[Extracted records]
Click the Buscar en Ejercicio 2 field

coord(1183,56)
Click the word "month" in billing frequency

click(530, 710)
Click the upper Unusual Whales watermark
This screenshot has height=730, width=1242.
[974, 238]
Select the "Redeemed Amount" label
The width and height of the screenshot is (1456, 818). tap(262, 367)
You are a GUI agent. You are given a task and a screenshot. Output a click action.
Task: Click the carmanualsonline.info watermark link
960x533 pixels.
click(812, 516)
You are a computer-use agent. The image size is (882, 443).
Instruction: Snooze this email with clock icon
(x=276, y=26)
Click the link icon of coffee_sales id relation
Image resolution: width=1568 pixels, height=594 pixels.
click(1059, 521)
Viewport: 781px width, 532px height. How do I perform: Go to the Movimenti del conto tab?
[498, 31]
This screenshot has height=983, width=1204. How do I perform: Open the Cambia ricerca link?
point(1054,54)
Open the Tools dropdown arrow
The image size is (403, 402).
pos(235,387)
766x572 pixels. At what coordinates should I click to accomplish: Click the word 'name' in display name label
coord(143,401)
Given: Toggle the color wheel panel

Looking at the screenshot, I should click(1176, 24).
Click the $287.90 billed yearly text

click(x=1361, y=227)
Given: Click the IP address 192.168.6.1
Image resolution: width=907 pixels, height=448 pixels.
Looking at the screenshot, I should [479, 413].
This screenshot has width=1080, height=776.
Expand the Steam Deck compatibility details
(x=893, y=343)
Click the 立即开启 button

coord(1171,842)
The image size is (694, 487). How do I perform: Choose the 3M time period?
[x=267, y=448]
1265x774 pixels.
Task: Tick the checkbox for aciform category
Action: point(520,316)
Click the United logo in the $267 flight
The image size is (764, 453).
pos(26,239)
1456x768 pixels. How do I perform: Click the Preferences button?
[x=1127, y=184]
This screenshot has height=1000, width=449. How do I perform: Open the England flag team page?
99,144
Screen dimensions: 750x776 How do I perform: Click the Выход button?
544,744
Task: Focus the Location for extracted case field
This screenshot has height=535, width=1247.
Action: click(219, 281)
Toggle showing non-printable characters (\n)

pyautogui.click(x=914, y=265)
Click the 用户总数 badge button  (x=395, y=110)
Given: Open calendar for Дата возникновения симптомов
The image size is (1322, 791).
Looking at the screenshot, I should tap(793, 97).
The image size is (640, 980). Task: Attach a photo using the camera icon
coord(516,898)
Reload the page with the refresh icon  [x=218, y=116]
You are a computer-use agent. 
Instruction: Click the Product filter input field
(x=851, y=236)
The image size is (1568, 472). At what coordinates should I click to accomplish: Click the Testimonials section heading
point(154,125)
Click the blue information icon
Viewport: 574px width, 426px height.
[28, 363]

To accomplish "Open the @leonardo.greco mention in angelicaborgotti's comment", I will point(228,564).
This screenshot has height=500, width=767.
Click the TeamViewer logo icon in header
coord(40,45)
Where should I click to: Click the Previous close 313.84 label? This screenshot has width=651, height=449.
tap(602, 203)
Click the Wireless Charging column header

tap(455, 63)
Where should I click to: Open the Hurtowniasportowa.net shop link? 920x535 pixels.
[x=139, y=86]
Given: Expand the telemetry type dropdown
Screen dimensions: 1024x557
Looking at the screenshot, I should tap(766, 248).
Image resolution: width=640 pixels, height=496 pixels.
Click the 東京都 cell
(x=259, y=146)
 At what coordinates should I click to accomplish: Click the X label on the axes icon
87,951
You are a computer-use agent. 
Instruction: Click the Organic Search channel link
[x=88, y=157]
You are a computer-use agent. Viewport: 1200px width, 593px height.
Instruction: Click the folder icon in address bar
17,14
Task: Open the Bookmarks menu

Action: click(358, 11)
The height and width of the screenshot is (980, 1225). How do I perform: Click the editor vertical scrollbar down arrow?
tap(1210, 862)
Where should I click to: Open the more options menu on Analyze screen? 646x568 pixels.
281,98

- [Task requirements] Which lines of the data contain the string "agent"? Copy each of them.

- [Task output]
You are a GUI agent. You are given a task and a screenshot. Output a click action.
You are a computer-use agent. The image size is (882, 443).
You are a computer-use agent. 
You are a computer-use agent. 
You are a computer-use agent. Viewport: 1200px width, 593px height.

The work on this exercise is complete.